4. Parody Redistributes Power Surrounding Discourse
Political and social criticism is often borne out of people’s displeasure with the power structures that govern them. Apart from the sheer, murderous horrors of the Holocaust, much of the criticism surrounding Hitler comes down to his control over the people he ruled. In a study exploring the effect of parody in combatting oppressive ideologies, Baym and Jones note that parody is used as an effective method to resist social and political ideologies (Baym, Jones 12). Parody accomplishes this by giving a voice to the stories of those who were oppressed under the doctrine, redistributing agency surrounding the discourse (Hariman 260). This is accomplished in Jojo Rabbit by focusing on stories of the Holocaust that are not represented in mainstream Hollywood film.
Jojo Rabbit’s focus on Elsa and Jojo, a Jewish Holocaust survivor and an indoctrinated German youth, levels the power surrounding the Holocaust by characterizing two stories that have been archetyped over the years. Instead of representing Jews as frail and Nazis as evil like many World War 2 movies do, Waititi makes Elsa a strong hero and Jojo a kind, but brainwashed boy. Waititi gives a voice to stories that are underrepresented with his focus on two different characters who are both controlled by Hitler.
Waititi gives Elsa and Jojo freedom and agency in the last scene of the movie. As Jojo and Elsa celebrate the ending of the war in the streets, Waititi alternates between mid shots and closeup shots of the two dancing joyously. This moment of pure enjoyment stands in stark contrast to the previous scene in which Elsa was still trapped, hiding in the walls. The transition between these two scenes shows how Elsa and Jojo are finally free from the controlling grips of the Nazi regime. Recreating the image of these characters does not strip away the power that Hitler had over them, but it gives them back control over their own representation.

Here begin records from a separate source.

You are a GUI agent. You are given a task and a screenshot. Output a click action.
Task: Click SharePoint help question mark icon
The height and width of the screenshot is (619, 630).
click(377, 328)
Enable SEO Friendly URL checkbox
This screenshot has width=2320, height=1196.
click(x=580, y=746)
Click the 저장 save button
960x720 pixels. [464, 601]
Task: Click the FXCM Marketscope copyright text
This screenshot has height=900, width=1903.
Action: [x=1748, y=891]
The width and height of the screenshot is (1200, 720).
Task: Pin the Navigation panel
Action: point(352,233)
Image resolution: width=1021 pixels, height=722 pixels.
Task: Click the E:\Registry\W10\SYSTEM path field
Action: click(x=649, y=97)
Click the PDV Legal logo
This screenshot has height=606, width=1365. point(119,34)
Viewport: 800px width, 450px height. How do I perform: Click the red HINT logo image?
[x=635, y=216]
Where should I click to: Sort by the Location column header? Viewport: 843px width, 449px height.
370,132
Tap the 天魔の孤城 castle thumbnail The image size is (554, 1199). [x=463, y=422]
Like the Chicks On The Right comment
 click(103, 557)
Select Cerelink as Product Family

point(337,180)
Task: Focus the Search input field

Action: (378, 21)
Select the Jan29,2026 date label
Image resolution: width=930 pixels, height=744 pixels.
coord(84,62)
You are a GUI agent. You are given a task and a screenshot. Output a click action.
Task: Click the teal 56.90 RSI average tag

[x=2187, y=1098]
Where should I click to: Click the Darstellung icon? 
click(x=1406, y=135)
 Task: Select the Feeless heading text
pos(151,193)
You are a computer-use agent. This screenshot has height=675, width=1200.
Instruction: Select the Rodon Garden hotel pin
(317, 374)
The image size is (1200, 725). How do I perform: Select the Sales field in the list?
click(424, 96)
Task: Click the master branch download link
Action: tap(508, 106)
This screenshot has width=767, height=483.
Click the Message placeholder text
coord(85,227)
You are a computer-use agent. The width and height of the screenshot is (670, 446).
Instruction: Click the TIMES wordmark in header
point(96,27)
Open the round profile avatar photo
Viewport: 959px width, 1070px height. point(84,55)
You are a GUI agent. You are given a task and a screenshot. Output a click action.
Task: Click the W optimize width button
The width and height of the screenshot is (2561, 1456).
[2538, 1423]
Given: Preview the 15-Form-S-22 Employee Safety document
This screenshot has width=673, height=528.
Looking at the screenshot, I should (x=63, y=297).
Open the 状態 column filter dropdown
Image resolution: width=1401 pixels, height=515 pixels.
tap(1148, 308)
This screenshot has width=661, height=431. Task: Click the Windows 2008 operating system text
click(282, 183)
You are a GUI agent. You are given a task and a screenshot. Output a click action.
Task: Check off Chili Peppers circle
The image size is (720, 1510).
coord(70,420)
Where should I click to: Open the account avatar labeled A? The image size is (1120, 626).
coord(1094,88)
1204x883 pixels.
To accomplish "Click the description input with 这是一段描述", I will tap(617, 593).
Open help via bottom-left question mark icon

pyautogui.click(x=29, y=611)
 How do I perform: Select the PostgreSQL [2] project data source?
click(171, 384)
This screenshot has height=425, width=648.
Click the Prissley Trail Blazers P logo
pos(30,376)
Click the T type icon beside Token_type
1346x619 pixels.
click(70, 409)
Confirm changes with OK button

Words have power. It was Hitler himself who wrote in Mein Kempf that, “whoever controls the youth has the future” (Hitler 1999). Those words had power over millions of people. It stripped them of culture, identity and agency. Although nothing can fix the toll the words caused, parody can help level the power that the words still hold. Waititi uses parody in Jojo Rabbit to imitate Hitler and the Nazi regime in a burlesque fashion to undermine their authoritative power. With the audience comparing Waititi’s Nazi Germany to the original regime, Waititi is able to create a different perspective surrounding Nazi Germany that envokes critical thought. Ridiculing and re-writing the Nazi regime allows Waititi to level the power surrounding the topic, giving agency to the people who were controlled most. Although it may seem as if parody underscores the seriousness of a subject, when used well it turns an evil dictator into a clown and the hopelessly oppressed into the heroes.
Baym, Geoffrey, and Jeffrey P. Jones. “News Parody in Global Perspective: Politics, Power, and Resistance.” Popular Communication, vol. 10, no. 1-2, 2012, pp. 2–13., doi:10.1080/15405702.2012.638566.
Hariman, Robert. “Political Parody and Public Culture.” Quarterly Journal of Speech, vol. 94, no. 3, 2008, pp. 247–272., doi:10.1080/00335630802210369.
Hitler, Adolf, 1889-1945. Mein Kampf. Boston :Houghton Mifflin, 1999.
Sherman, Jodi. “Humor, Resistance, and the Abject: Roberto Benigni’s Life is Beautiful and Charlie Chaplin’s the Great Dictator.” Film & History: An Interdisciplinary Journal of Film and Television Studies, vol. 32, no. 2, 2002, pp. 72-81.
Waititi, Taika, director. Jojo Rabbit. Fox Searchlight, 2019.